Strip Exif Data in UNIX command line

Tomasz Marciniak


Once in a while you need to remove EXIF data from your pictures so that you can upload them to the Internet safely. While there are a few GUI tools to do that, they are not very convenient. I.e. it’s hard for them to combine portability, batch processing, file selection capabilities and scripting potential. Searching for universal command line tool, preferably native to popular flavors of UNIX resulted in nothing. So I’ve decided to investigate and found a solution that meets my criteria (read Q&A at the end of this post before commenting).

First things first we need Perl. It’s available in many default installations of Linux distributions, BSDs, OSX and even Solaris (which nobody uses anymore). If you don’t have it, install appropriate package(s).

In next steps I assume you are working as regular, unprivleged user. I strongly advise against working as root for non-root purposes, ever. Security is one reason but system hygiene is no less important.
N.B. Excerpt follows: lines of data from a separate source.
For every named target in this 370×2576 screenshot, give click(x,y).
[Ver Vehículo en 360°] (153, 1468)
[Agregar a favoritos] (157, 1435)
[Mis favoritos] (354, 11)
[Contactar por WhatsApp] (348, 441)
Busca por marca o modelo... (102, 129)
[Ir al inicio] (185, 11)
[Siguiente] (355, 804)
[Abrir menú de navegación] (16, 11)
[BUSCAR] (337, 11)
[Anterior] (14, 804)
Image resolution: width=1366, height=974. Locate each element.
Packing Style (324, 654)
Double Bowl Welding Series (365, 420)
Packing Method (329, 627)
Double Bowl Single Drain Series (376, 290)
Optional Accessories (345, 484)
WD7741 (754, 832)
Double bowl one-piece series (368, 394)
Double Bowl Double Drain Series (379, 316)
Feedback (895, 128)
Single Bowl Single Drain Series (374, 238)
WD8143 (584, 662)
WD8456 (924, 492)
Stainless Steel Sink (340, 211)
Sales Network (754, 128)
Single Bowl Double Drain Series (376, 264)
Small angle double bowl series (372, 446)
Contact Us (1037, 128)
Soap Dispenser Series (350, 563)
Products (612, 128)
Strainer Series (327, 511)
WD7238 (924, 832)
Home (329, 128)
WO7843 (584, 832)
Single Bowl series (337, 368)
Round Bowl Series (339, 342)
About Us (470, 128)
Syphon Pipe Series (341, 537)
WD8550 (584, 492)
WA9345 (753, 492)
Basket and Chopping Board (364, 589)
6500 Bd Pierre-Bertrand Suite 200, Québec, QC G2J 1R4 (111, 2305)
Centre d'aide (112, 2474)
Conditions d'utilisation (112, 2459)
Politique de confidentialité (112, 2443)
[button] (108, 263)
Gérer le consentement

If something goes wrong during Perl’s package management, you may end up with incomplete/broken libraries. Such things are handled easier when contained within unprivileged user account.

If you’re using OSX like me (10.9 at the moment of writing this) you may need to install XCode. I’m not sure, I don’t have Mac computer without it for testing. XCode is free anyway and it may provoke you to become programmer, so it’s worth installing.

Launch cpan – it’s Perl’s package manager. If you’ve never used it, it will ask you some questions – if you don’t like reading and understanding what’s going on just press enter until you see prompt as below.


Good. If you exit (^D) cpan, it will display a few environmental variables for you to add to your .profile or .bash_profile (or your shell’s equivalent). Add them and source this rc file. This is an example (your values will be different):

*** Remember to add these environment variables to your shell config
    and restart your shell before running cpan again ***
export PERL_LOCAL_LIB_ROOT="$PERL_LOCAL_LIB_ROOT:/Users/demouser/perl5";
export PERL_MB_OPT="--install_base /Users/demouser/perl5";
export PERL_MM_OPT="INSTALL_BASE=/Users/demouser/perl5";
export PERL5LIB="/Users/demouser/perl5/lib/perl5:$PERL5LIB";
export PATH="/Users/demouser/perl5/bin:$PATH";

Now start cpan again and search for Image::ExifTool. I’m not sure if this module will be around forever, so if this command fails you can stop reading and search for another how-to.

cpan[1]> i /^Image::ExifTool$/
Module id = Image::ExifTool
    CPAN_USERID  EXIFTOOL (Phil Harvey )
    CPAN_FILE    E/EX/EXIFTOOL/Image-ExifTool-9.27.tar.gz
    INST_FILE    (not installed)

If output is similar to what you see above, continue with installation:

cpan[2]> install Image::ExifTool

cpan will do it’s work and should end with something like this:

Appending installation info to /Users/demouser/perl5/lib/perl5/darwin-thread-multi-2level/perllocal.pod
  /usr/bin/make install  -- OK

Excellent. Now not only you have Perl libraries necessary to create your own tools for EXIF manipulation but also…

$ which exiftool

…the exiftool itself, ready for use. The fine manual has a few examples of usage. Reading EXIF data:

$ exiftool -a -u -g1 DSC00835.jpg  | grep Lens
Lens Info                       : 18-70mm f/3.5-5.6
Lens Model                      : DT 18-70mm F3.5-5.6
Lens ID                         : 40
Lens Info                       : 18-70mm f/3.5-5.6
Lens                            : DT 18-70mm F3.5-5.6
Lens ID                         : Minolta/Sony AF DT 18-70mm F3.5-5.6 (D)

Deleting all EXIF data (Warning – make sure you have backup copy before proceeding! exiftool creates backup file with _original extension but play safe):

$ exiftool -all= DSC00835.jpg  
    1 image files updated

That’s it. No asking for confirmation, no fancy buttons to click. Read the manual for detailed description of every option. Obviously I can’t guarantee that exiftool will work as advertised but it didn’t fail me yet. I hope you’ll find it useful too.

For advanced readers: use Perl, WWW::Mechanize and Image::ExifTool to create web spider which will read dates and locations from every available picture on a given website (e.g. blog) and print report on discovered data. Additional points for presenting it as a map overlay.


Question: Why not use exiftool package from the actual author of these Perl modules?

Answer: This may sound paranoid but I don’t like the idea of installing precompiled software from untrusted sources if this involves using root password (e.g. sudo or via OS package management). If I can accomplish a task without elevating privileges to 0:0, then this is the way I choose.

Question: Why not use one of programs from OSX App Store (which is curated by Apple)?

Answer: Why should I pay 4-8EUR for something I can have free or happily code myself in 20-30 minutes?

Update: I am aware of sips command in OSX (think --deleteProperty all).